[Data extracted from a collection]
%%
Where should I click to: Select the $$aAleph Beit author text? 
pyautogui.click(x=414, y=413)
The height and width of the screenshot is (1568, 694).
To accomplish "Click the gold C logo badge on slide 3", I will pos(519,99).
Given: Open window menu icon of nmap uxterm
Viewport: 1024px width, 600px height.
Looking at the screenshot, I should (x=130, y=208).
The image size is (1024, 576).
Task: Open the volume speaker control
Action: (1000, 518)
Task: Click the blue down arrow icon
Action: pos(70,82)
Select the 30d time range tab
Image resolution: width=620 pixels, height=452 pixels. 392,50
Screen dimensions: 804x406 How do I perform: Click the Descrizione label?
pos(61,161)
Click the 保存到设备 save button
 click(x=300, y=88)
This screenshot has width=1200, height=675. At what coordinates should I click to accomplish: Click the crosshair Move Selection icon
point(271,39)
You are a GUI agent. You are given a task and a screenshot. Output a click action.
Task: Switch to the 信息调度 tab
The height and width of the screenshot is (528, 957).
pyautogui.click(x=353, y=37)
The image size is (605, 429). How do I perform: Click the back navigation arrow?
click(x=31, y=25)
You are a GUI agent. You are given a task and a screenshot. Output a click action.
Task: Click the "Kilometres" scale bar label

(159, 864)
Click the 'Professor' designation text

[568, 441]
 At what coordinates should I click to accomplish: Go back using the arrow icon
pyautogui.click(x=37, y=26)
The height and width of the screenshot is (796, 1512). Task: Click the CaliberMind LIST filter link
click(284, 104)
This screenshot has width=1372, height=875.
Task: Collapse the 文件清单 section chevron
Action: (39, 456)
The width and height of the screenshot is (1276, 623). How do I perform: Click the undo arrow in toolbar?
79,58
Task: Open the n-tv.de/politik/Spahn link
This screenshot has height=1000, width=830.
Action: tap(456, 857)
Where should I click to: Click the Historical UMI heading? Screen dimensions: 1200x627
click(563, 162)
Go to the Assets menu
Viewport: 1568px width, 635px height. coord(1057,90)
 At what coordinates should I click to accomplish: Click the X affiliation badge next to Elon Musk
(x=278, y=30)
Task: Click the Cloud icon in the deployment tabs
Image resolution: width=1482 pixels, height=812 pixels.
%%
## EXERCISE REQUIREMENTS
Reproduce the records above exactly, starting with the line that contains "At what coordinates should I click to accomplish: Go" and ending with the last line.

## RESPONSE BOX
 At what coordinates should I click to accomplish: Go back using the arrow icon
pyautogui.click(x=37, y=26)
The height and width of the screenshot is (796, 1512). Task: Click the CaliberMind LIST filter link
click(284, 104)
This screenshot has width=1372, height=875.
Task: Collapse the 文件清单 section chevron
Action: (39, 456)
The width and height of the screenshot is (1276, 623). How do I perform: Click the undo arrow in toolbar?
79,58
Task: Open the n-tv.de/politik/Spahn link
This screenshot has height=1000, width=830.
Action: tap(456, 857)
Where should I click to: Click the Historical UMI heading? Screen dimensions: 1200x627
click(563, 162)
Go to the Assets menu
Viewport: 1568px width, 635px height. coord(1057,90)
 At what coordinates should I click to accomplish: Click the X affiliation badge next to Elon Musk
(x=278, y=30)
Task: Click the Cloud icon in the deployment tabs
Image resolution: width=1482 pixels, height=812 pixels.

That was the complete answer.